How to Create a Useful Social Network

How to Create a Useful Social Network

The last time I took a written test, I found myself very frustrated. I was sitting by myself in a room, answering questions on a sheet of paper, cut off from the large network of people I have digitally gathered around me over the years. The questions were testing my knowledge, not how I could put knowledge to use with the help of my extended social networks, which, practically, is how I would solve the problem. We are increasingly living in a world where our general understanding of things is more important than the particular details we can remember; we are using our brains more to make sketches of how things work and letting things like Google and our social networks fill in the blanks. Rather than spending time memorizing, we are jumping up the ladder and processing meaning and use. We expand our understanding knowing that the details will come via our always-on internet connections.

And this is why your social networks are important. You store information in your social networks, in the people you trust and communicate with. One of your friends reads a lot of historical novels; when you need to know the name of Henry VIII’s second wife, you can ask him. Or you can just Google it. You don’t need to store that name in your grey matter. You know you don’t need to; you know Henry VIII had a second wife. And that’s largely enough. Your friend would be happy to chat with you about English history, and when your friend stumbles into an area you’re interested in, you’re happy to chat with him about that. Reciprocal information-sharing. Two heads are better than one!

Step one in creating and using a social network is to acknowledge that it’s there. Asking a friend is something they let you do on TV game shows, but we often don’t see that knowledge network as real or valuable in our professional lives. But it’s probably the biggest asset we have. Your social network is your living library. You are part of other people’s living libraries. One of the best things you can do is to contribute to your network when they need your obscure knowledge and educated opinion. Engage with your network; provide ideas, thoughts, where required. Let your network shine by employing your knowledge. Then you can do the same.

I would comfortably posit that people at certain stages in their lives don’t have functionally useful networks. This might be because your network isn’t comfortable in its knowledge yet, or that knowledge isn’t yet solidified, or that the individuals in your network haven’t had a chance yet to set out on its own and develop knowledge and experience independent of their peers. If everyone in your network reads the same books, has similar summer jobs, and lives in the same town, that network isn’t going to be terribly useful to you. So branch out a bit: cultivate difference. Embrace it. Share your experiences. Become expert at something. It doesn’t have to be something lofty; it could be about gardening in a micoclimate, or knitting, or the history of a pop band, or the works of Margaret Atwood, or doing laundry. Become the go-to person. Everyone has expertise in something; if we pool all that expertise together, we get a really interesting resource that makes us all better people.
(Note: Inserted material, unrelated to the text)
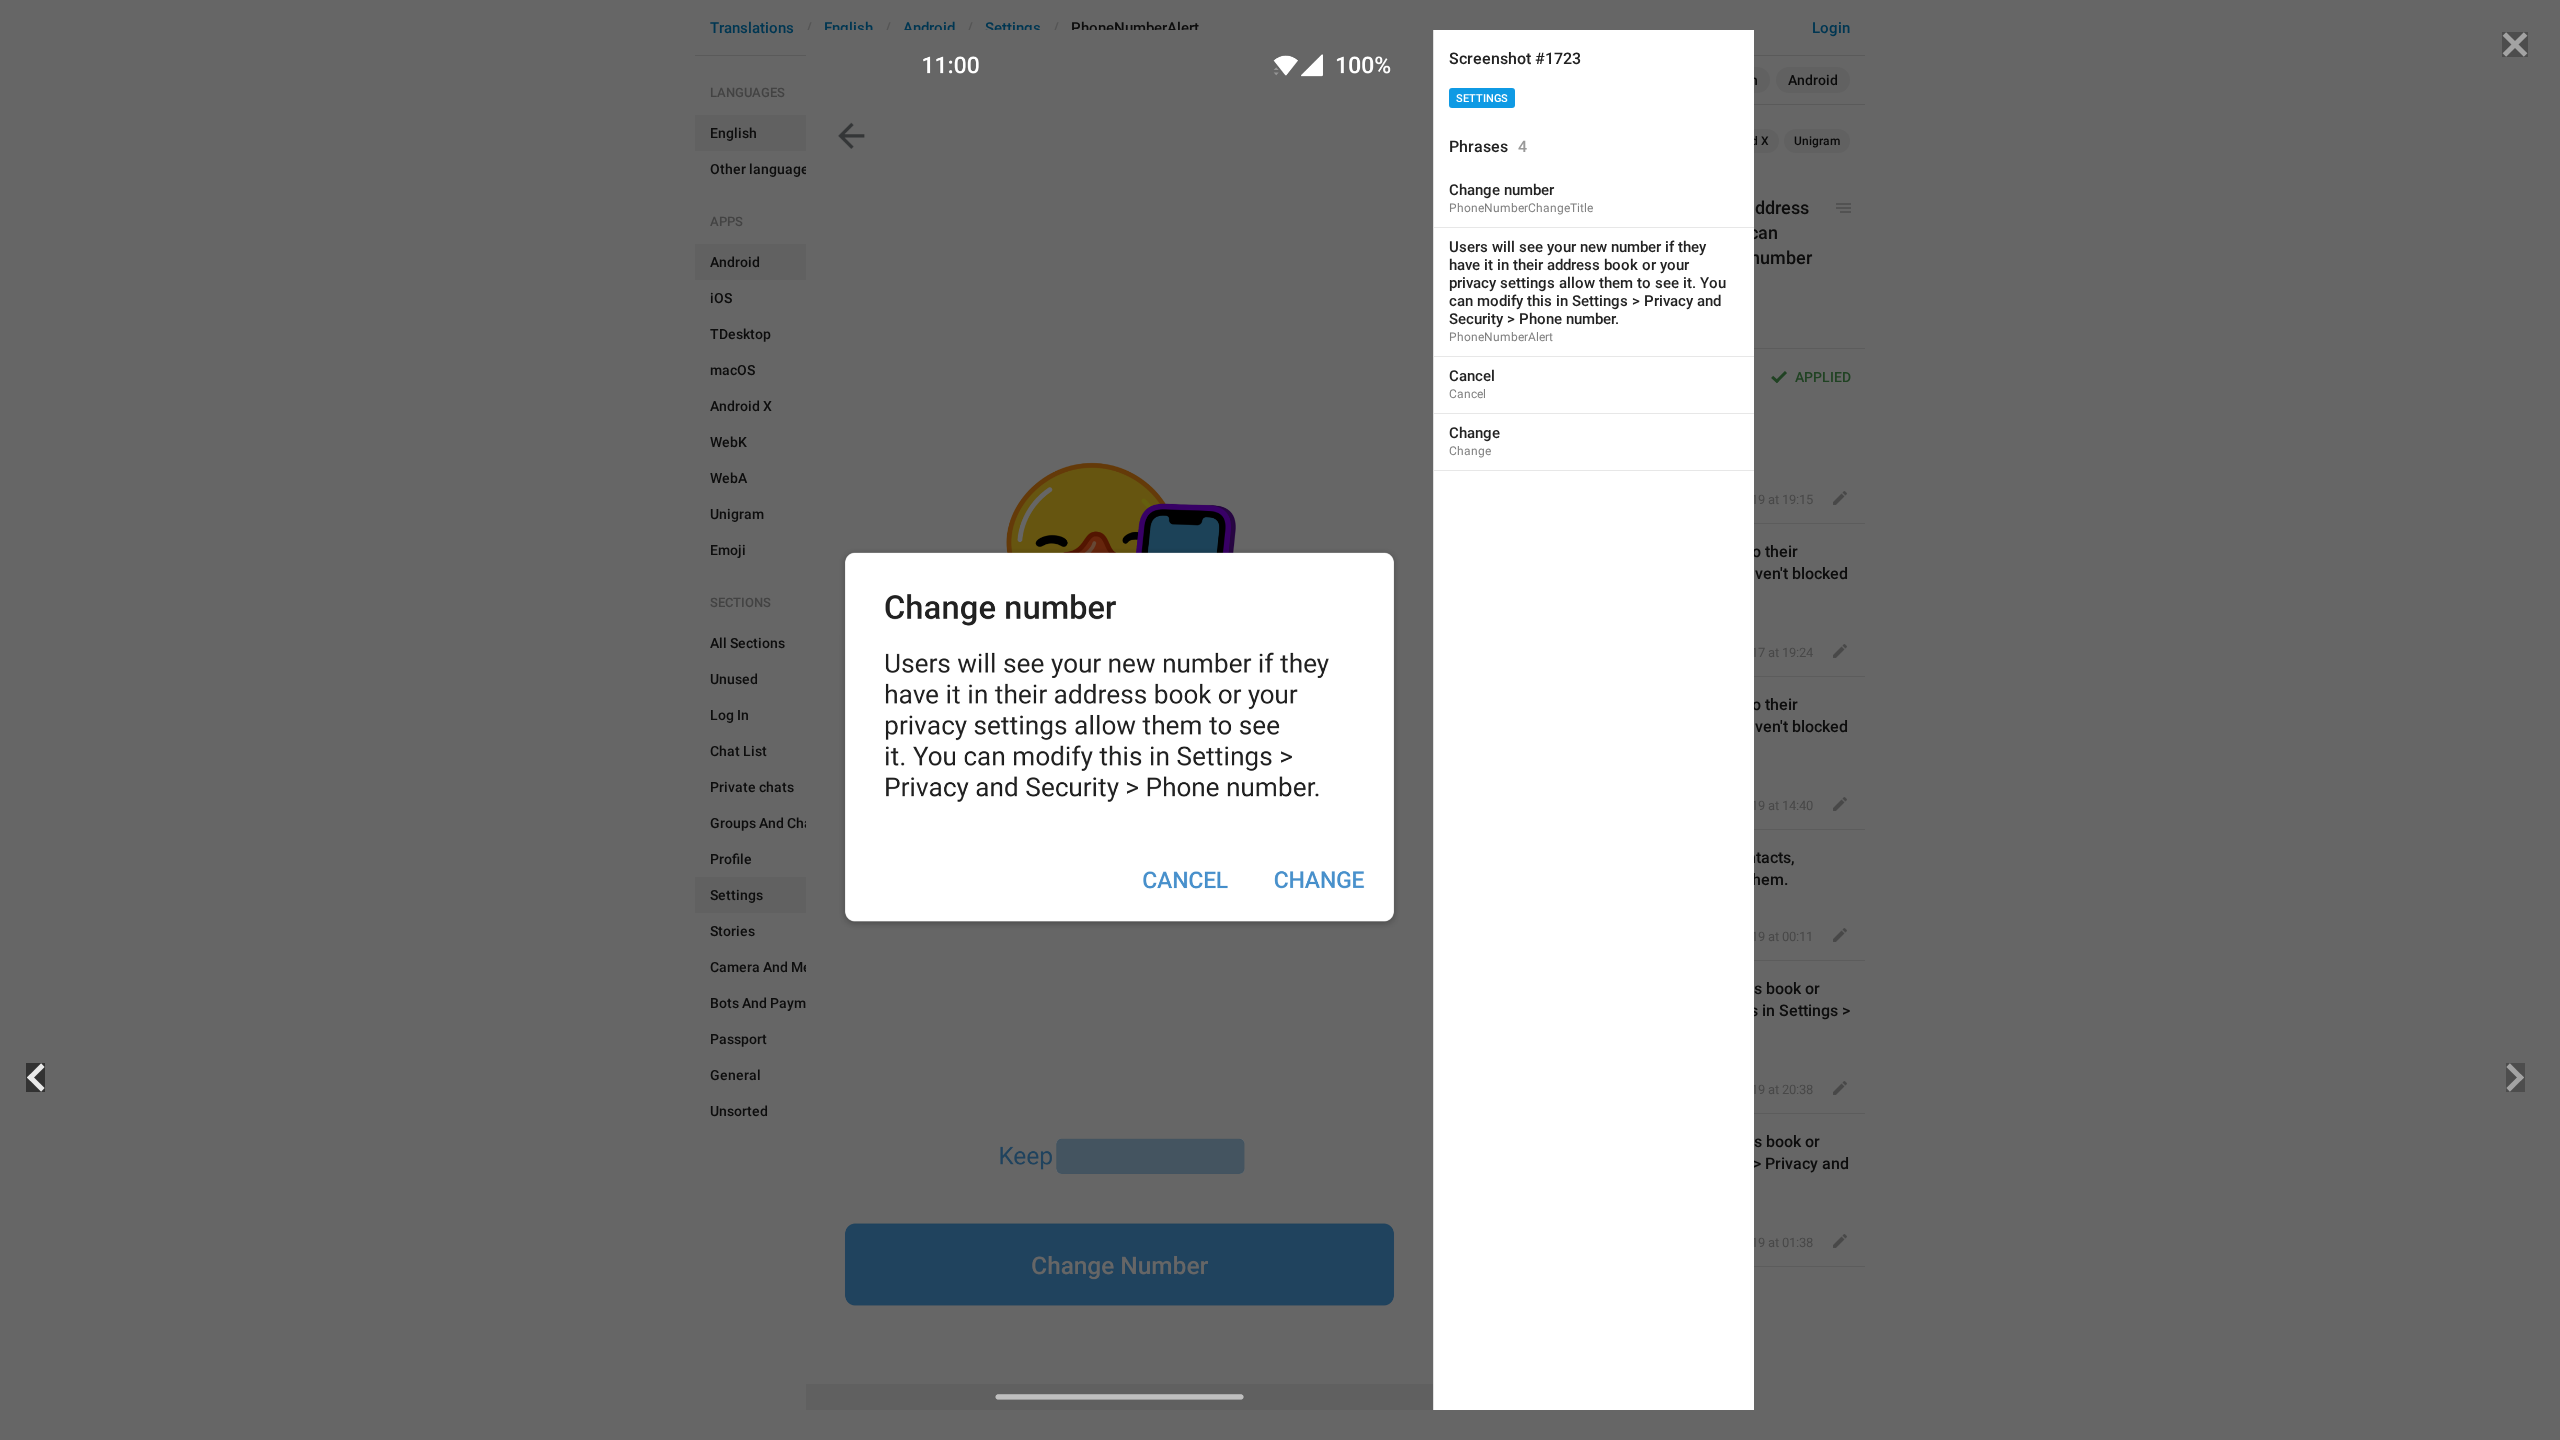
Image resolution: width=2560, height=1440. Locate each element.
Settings (1482, 98)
I’ve found that the deeper I dig into my passion (which is my work: internet apps in academia), the more obscure my knowledge and expertise gets. And so does that of my friends and my peers. So my networks have become really interesting and rich. I know that if I announce an opinion on a social network (facebook, twitter, my blog, etc.), I will surely get some diverse responses. Because the people I care about are coming from so many different spaces, I am enriched by interacting with them.

We largely categorize this kind of interaction as “social” and therefore “fun” and therefore “not work/serious”. But interacting with our networks is often the key that opens up whole new worlds for us. Our friends and our peers shape us, just as much as official, serious education and information do (likely far more). Let’s just acknowledge that while our friends are great and fun and we blow off steam with them and have fun with them, they are still valid sources of information and growth for us. Often when we’re working on a thorny problem, and have a few IM windows open, and Twitter, and Facebook, and are composing a blog post, we’re not just messing around on the internet. It might be fun, it might be building our friendships, it might look like we’re not paying proper attention, but in actual fact we are learning and processing and drawing on the collective knowledge of our networks. Even pure socializing, pure “not-work”, is part of building a real and useful social network. We are laying the groundwork to trust and share with our peers.
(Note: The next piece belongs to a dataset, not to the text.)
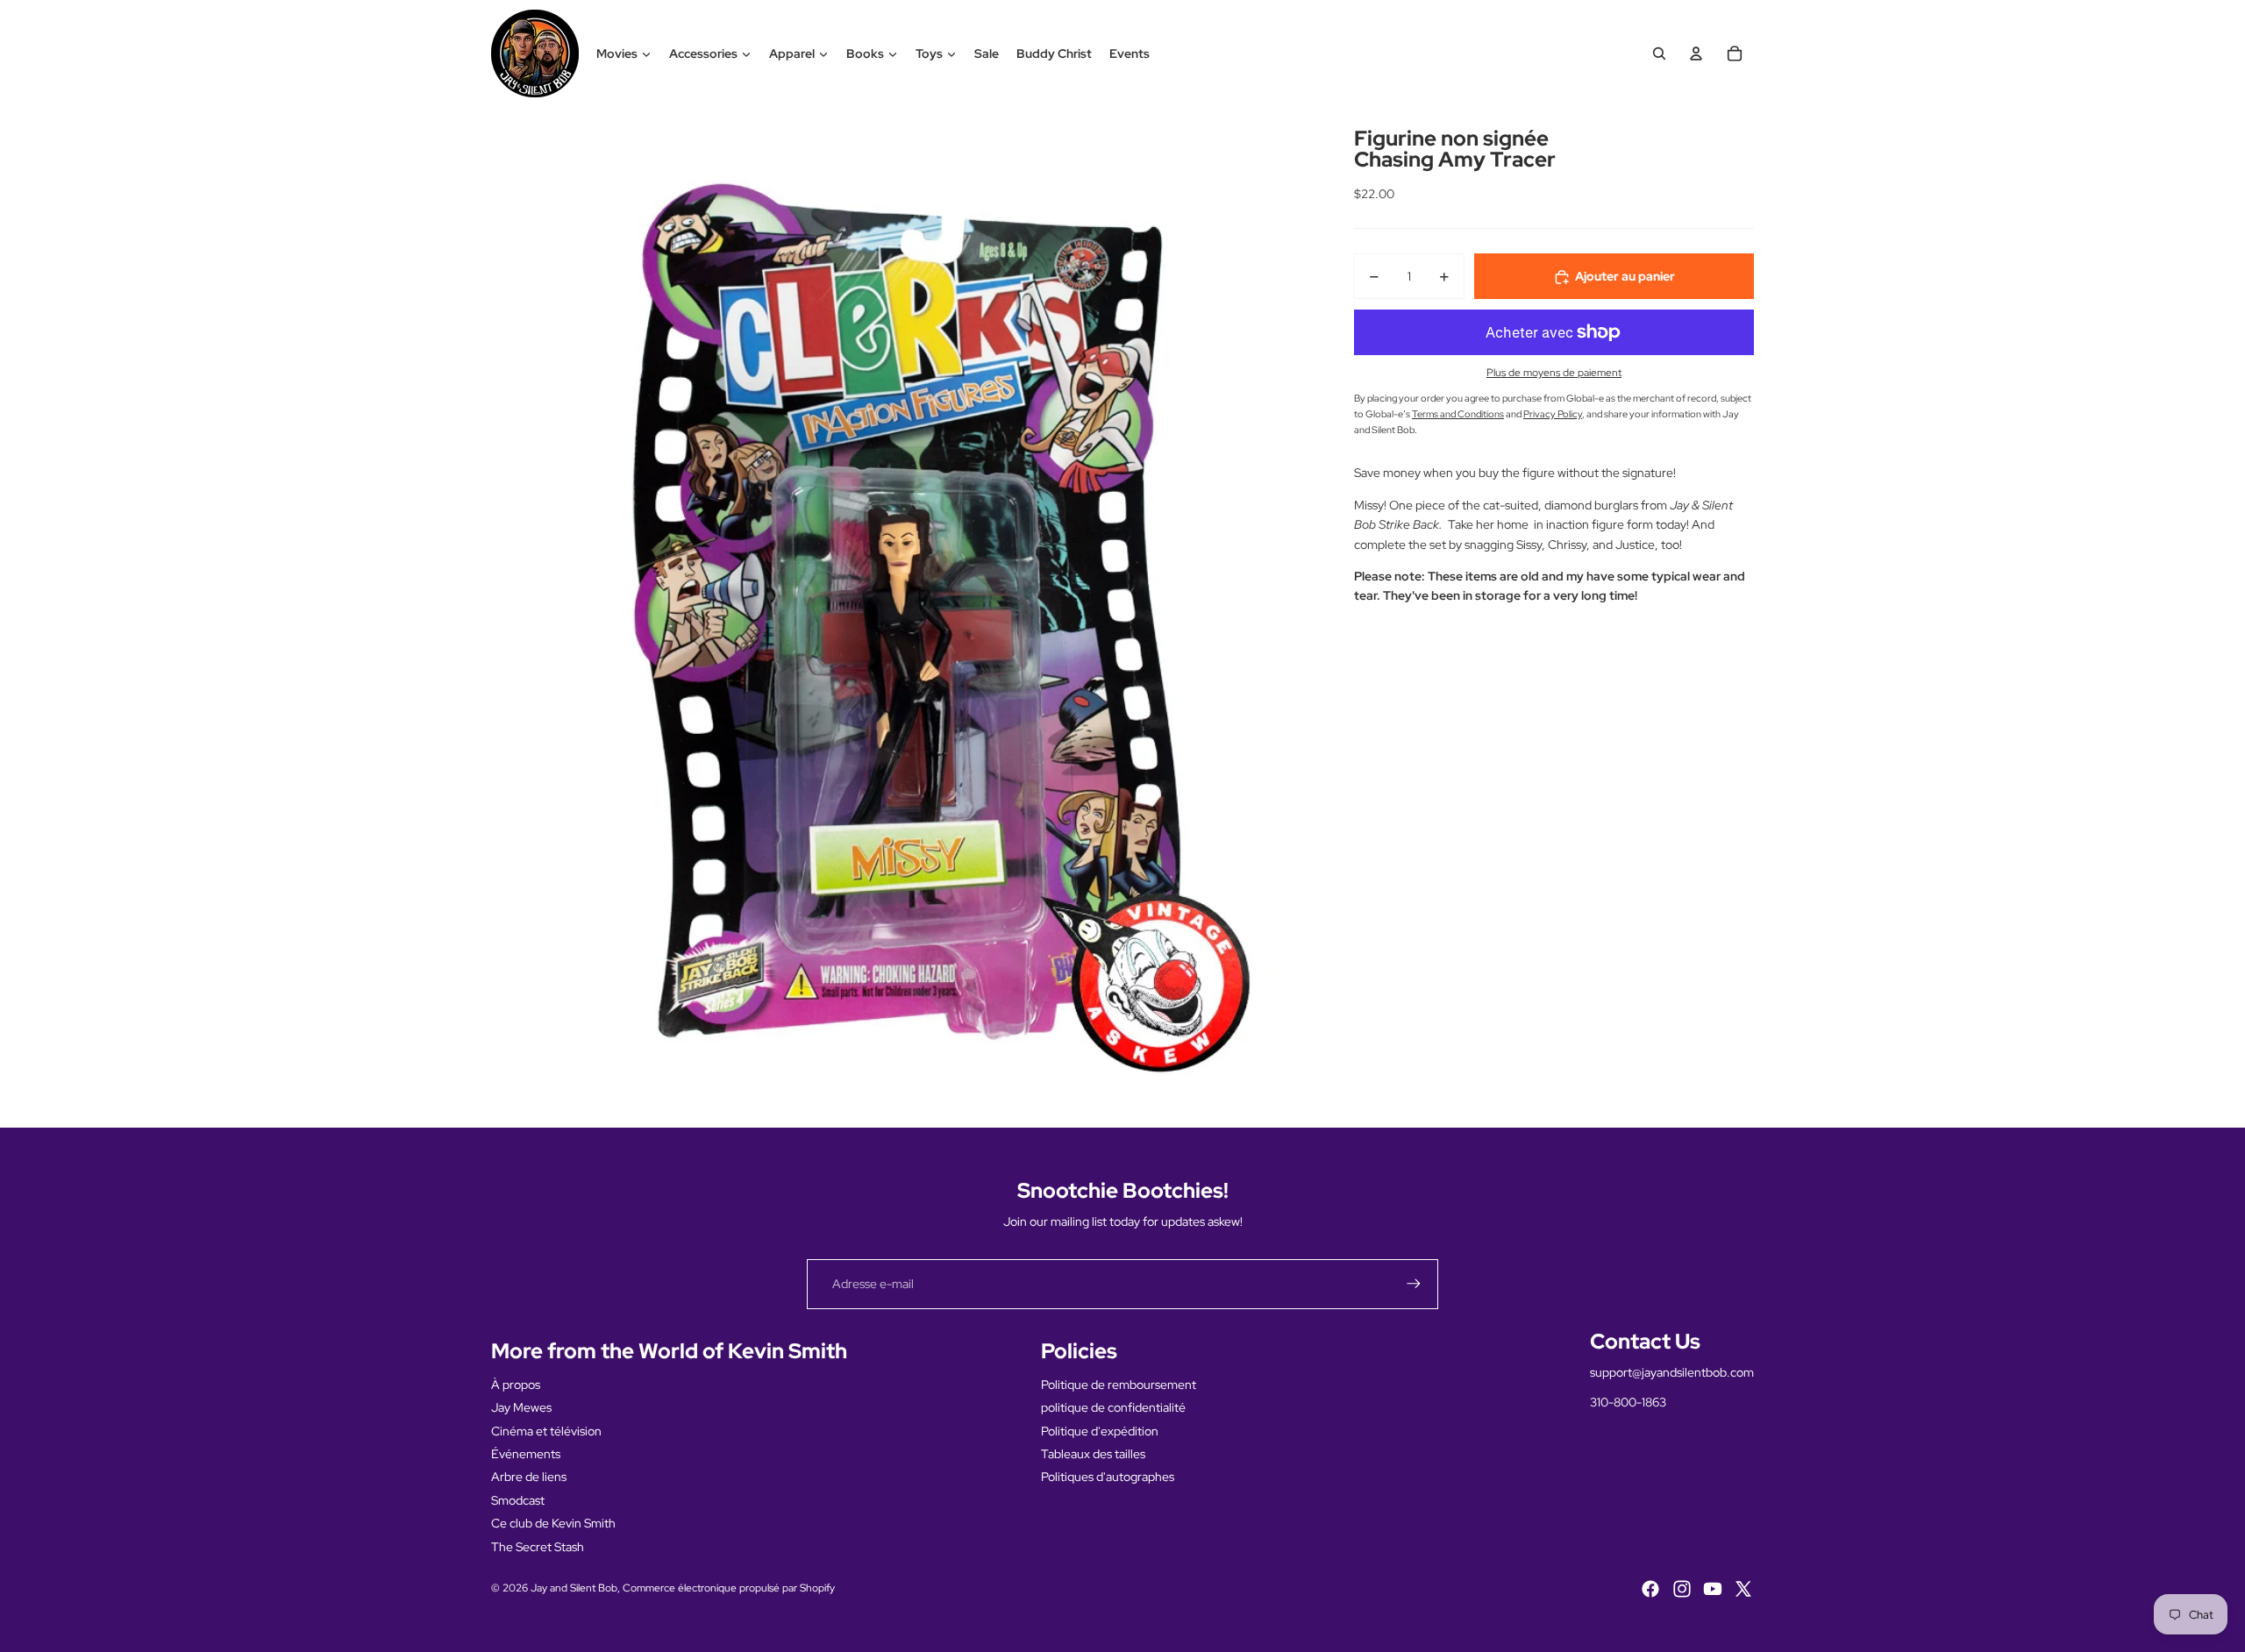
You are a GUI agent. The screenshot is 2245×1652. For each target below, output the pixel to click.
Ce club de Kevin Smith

So: is it a bad thing to have facebook open at work? It can be if it’s distracting you from getting something done. I remember back at library school everyone would open up their IM clients and complain about the assignment we all had due. It can distract, it can act as the thing you do instead of doing what you need to do. Or, we can use these tools to build ourselves. We can use them as our interactive library. The thing itself isn’t the problem; it’s how we use it.

This is largely why I like to share what I’m thinking about or experiencing via social networks. I know that many of my friends and peers find it engaging and thought-provoking professionally, and I find the same when they share their work with me. I get to benefit from their learning when they share it. My professional development expands via sharing. When I attend an event about a subject I’m only passingly familiar with, I go to that event with the collective knowledge of my network, who correct my assumptions and add colour to the details I learn.

So embrace your social network. Cultivate it. add to it the people who challenge and inspire you. Let your network build you into the sort of person you want to be, and return the favour.

0 thoughts on “How to Create a Useful Social Network

  1. It can distract, it can act as the thing you do instead of doing what you need to do.

    I was searching for librarian activists and came across your blog. Now I’m not researching my paper but reading your insightful posts. It is a very worthy distraction so thank you!